The evaluation is strong but bounded: the ablation study uses distance-to-ground-truth metrics, and the authors note that the human body is complex, multiple motion trajectories can achieve the same goal, and the real-time aspects were disabled in evaluation. The user study also used pre-cached outputs and fixed starting poses.

Deployment limits

Deployment is constrained by LLM/VLM hallucinations and latency, dependence on internet API calls, EMS hardware requirements, manual electrode placement and calibration, and the limited practicality of EMS for deeper muscles or precise movements. The system is also limited to tasks that fit movement-based assistance and its sensing assumptions.

Boundary conditions

The approach is best suited to tasks that require movement-based assistance, can tolerate latency, and do not demand fast reactions or highly precise complex motions. It depends on wearable EMS hardware, pose/context sensing, and user willingness to confirm or re-prompt. The paper explicitly notes that some examples were chosen because they fit the reasoning capabilities of the models and the capabilities of EMS.

Position in field

This work shifts EMS assistance from fixed, task-specific stimulation programs toward a general-purpose, context-aware generation pipeline.

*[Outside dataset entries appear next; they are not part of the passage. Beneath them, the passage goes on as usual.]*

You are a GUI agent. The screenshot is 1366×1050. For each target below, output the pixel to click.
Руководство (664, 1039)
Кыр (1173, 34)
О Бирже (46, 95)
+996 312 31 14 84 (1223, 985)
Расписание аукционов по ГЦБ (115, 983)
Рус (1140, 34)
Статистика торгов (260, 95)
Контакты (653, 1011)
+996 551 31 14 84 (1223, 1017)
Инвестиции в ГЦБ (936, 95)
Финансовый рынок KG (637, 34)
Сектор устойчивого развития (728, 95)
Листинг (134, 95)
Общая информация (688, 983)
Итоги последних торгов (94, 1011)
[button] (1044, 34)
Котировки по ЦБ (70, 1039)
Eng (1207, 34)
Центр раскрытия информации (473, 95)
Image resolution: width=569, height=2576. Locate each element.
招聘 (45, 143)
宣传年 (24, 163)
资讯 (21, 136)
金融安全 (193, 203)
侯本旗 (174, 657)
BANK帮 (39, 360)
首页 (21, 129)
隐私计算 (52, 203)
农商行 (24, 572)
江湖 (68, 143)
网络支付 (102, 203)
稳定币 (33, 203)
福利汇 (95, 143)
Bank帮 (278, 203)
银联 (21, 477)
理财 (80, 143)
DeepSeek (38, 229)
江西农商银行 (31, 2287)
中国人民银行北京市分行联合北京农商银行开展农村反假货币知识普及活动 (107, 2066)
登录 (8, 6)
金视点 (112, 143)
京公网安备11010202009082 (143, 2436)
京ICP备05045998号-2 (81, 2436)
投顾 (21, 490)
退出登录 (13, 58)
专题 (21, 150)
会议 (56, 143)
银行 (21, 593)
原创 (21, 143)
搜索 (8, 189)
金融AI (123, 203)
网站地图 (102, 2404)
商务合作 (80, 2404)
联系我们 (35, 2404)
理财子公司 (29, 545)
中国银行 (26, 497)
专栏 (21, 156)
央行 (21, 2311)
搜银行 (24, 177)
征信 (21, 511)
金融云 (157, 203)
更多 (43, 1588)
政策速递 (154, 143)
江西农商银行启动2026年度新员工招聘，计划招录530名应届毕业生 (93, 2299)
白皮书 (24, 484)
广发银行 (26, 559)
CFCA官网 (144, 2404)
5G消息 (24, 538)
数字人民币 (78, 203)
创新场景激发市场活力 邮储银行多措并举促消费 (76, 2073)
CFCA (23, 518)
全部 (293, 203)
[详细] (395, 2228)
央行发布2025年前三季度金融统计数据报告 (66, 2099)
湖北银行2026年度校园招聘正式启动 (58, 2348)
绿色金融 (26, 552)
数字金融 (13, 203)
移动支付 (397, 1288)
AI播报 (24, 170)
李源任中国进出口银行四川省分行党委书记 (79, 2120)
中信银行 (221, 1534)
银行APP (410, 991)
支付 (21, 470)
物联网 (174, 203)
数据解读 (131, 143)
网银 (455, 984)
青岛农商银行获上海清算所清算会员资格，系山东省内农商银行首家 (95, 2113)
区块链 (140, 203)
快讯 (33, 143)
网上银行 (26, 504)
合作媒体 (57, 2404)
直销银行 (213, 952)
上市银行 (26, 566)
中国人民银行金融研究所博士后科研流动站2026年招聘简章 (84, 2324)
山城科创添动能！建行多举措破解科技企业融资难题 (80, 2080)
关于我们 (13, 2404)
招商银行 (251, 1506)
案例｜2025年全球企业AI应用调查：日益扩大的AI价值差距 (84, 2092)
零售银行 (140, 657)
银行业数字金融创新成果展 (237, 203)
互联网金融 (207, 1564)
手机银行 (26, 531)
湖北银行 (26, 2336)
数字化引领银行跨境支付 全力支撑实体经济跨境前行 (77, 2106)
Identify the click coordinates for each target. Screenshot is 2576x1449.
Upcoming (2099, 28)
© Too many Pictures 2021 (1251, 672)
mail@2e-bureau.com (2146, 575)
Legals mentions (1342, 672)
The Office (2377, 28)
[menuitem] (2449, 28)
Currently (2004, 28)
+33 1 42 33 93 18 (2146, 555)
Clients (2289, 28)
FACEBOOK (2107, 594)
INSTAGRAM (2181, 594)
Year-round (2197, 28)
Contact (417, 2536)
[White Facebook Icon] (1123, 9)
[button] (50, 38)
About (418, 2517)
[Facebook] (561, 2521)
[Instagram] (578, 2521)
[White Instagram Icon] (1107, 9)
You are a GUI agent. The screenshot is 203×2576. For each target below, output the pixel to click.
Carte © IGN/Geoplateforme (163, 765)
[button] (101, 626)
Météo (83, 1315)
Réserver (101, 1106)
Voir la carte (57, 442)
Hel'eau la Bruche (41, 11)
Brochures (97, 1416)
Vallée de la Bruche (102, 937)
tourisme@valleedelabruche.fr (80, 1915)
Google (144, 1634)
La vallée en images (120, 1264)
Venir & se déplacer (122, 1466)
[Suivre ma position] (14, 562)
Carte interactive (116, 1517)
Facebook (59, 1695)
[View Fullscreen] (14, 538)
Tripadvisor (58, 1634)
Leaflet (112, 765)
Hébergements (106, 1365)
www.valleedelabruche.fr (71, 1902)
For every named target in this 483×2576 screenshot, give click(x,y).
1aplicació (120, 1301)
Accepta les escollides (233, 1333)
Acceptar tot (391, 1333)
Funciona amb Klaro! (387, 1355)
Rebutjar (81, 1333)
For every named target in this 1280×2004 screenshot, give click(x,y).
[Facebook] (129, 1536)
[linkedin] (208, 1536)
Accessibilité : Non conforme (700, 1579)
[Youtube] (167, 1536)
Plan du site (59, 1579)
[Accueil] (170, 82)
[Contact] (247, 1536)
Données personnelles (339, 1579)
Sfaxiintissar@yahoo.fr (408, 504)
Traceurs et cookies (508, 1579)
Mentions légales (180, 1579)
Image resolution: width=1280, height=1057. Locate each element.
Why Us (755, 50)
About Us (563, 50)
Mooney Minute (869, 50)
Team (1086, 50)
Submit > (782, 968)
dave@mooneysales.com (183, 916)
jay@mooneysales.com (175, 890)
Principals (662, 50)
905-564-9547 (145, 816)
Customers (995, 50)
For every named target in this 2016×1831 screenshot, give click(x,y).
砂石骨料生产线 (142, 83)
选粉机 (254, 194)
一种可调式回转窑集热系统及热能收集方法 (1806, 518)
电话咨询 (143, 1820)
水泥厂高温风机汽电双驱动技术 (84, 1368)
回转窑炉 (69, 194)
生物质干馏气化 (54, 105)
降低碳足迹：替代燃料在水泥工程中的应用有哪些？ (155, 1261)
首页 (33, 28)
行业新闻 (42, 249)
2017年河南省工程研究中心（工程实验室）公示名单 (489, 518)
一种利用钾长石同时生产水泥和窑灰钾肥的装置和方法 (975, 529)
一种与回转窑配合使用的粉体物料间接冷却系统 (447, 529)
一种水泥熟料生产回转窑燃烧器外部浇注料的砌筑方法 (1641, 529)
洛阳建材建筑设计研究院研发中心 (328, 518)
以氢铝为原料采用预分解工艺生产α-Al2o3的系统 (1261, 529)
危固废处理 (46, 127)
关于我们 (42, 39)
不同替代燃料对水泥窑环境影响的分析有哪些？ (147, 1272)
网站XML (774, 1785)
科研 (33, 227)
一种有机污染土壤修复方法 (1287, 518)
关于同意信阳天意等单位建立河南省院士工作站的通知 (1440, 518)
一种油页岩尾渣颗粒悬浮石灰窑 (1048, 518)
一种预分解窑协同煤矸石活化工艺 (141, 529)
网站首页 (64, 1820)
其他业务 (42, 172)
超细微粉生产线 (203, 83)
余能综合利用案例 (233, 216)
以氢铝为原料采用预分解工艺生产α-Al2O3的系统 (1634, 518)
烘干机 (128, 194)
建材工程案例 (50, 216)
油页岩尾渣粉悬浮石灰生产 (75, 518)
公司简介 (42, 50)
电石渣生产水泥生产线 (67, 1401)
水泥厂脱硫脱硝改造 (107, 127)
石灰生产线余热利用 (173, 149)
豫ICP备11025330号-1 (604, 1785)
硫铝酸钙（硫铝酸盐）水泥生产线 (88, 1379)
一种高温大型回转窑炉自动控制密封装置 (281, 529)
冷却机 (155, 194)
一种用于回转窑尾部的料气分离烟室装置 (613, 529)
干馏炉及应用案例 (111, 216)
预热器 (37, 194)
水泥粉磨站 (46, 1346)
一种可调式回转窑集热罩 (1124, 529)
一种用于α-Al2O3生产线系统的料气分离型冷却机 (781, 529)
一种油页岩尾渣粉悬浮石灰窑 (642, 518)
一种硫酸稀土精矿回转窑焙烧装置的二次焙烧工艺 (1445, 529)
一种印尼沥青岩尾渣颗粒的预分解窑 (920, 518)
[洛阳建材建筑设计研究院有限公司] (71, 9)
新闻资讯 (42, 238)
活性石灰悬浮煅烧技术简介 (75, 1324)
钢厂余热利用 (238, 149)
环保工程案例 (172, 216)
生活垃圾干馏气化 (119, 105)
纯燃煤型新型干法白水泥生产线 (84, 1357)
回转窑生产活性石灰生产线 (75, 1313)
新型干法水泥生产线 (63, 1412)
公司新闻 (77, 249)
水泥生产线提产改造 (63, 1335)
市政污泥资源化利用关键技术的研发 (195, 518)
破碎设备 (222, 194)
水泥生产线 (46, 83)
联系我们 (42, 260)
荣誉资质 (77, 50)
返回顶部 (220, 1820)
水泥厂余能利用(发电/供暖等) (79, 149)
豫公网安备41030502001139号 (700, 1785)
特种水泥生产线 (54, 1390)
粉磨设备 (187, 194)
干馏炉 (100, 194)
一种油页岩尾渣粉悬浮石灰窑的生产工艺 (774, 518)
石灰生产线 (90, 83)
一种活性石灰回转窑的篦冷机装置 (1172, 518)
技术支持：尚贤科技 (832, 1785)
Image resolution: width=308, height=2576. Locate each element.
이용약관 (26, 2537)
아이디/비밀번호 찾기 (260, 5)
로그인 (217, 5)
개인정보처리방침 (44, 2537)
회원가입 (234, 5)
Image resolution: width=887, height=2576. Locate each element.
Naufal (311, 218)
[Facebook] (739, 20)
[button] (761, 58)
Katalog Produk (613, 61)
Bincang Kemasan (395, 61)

In CHI terms, it is a system-level advance that combines multimodal AI with embodied constraints to broaden the design space of EMS interfaces while remaining grounded in empirical evaluation.

Abstract

Electrical-muscle-stimulation (EMS) can support physical-assistance (e.g., shaking a spray-can before painting). However, EMS-assistance is highly-specialized because it is (1) fixed (e.g., one program for shaking spray-cans, another for opening windows); and (2) non-contextual (e.g., a spray-can for cooking dispenses cooking-oil, not paint—shaking it is unnecessary). Instead, we explore a different approach where muscle-stimulation instructions are generated considering the user’s context (e.g., pose, location, surroundings). The resulting system is more general—enabling unprecedented EMS-interactions (e.g., opening a pill-bottle) yet also replicating existing systems (e.g., Affordance++) without task-specific programming. It uses computer-vision/large-language-models to generate EMS-instructions, constraining these to a muscle-stimulation knowledge-base & joint-limits. In our user-study, we found participants successfully completed physical-tasks while guided by generative-EMS, even when EMS-instructions were (purposely) erroneous. Participants understood generated-gestures and, even during forced-errors, understood partial-instructions, identified errors, and re-prompted the system. We believe our concept marks a shift toward more general-purpose EMS-interfaces.